Whether by changing your copy, creating a dedicated mobile landing page or simply adding a click to call button, any optimization made for the mobile visitor’s mindset can increase conversions dramatically.
Understanding your mobile data separately from other visitors is the first step, the next step is to test separately.
Surprisingly, there are a lack of tools that focus on mobile testing. Many are built for desktop only, or for mobile apps. Visual Website Optimizer allows you to a/b test separately for mobile. Running these test separately from the desktop is the first step to really understanding mobile optimization.
Here are some proven mobile optimization tips to help you in your testing.
- For e-commerce, test better product filtering
- Make contact information and location very easy to find
- Everyone hates forms on mobile, simplify them
- Ditch your image carousels
- Get rid of your hamburger menu, make navigation more obvious
- Remove images and ads to increase page speed
- Make sure text is large and readable
- Do anything to speed up page load times
When you are doing these tests, it’s important to remember that different things work on mobile vs. desktop. Important things for mobile include speed, simple navigation, site search, product filtering, and readable text. Video has been shown to be very popular on mobile, and it can even increase conversion rates by up to 200%.
There are no magic bullets, that’s why doing your own testing is so critical.
Is Responsive Bad?
Responsive is not bad.
You’ll often hear responsive design touted as the end all, be all for mobile. This is simply not the case.
Responsive is better than nothing, but don’t think of it as mobile optimization. Your mobile visitors use your site differently, and need to see different things.

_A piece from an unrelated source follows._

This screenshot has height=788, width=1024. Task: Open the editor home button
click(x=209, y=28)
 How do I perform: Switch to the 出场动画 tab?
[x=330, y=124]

Optimizing for conversions starts with understanding your analytics data separately between mobile and desktop. The behavior and intent of a mobile visitor is vastly different than desktop, so why would you lump them together?
Once you understand the data separately, you can then begin to test different content for mobile and start to see your conversions improve. Even if you are not an e-commerce store, you can increase time spent on site, collect more emails, or get more calls.
Responsive design is not the enemy here, it’s the best place to start. Just don’t stop there.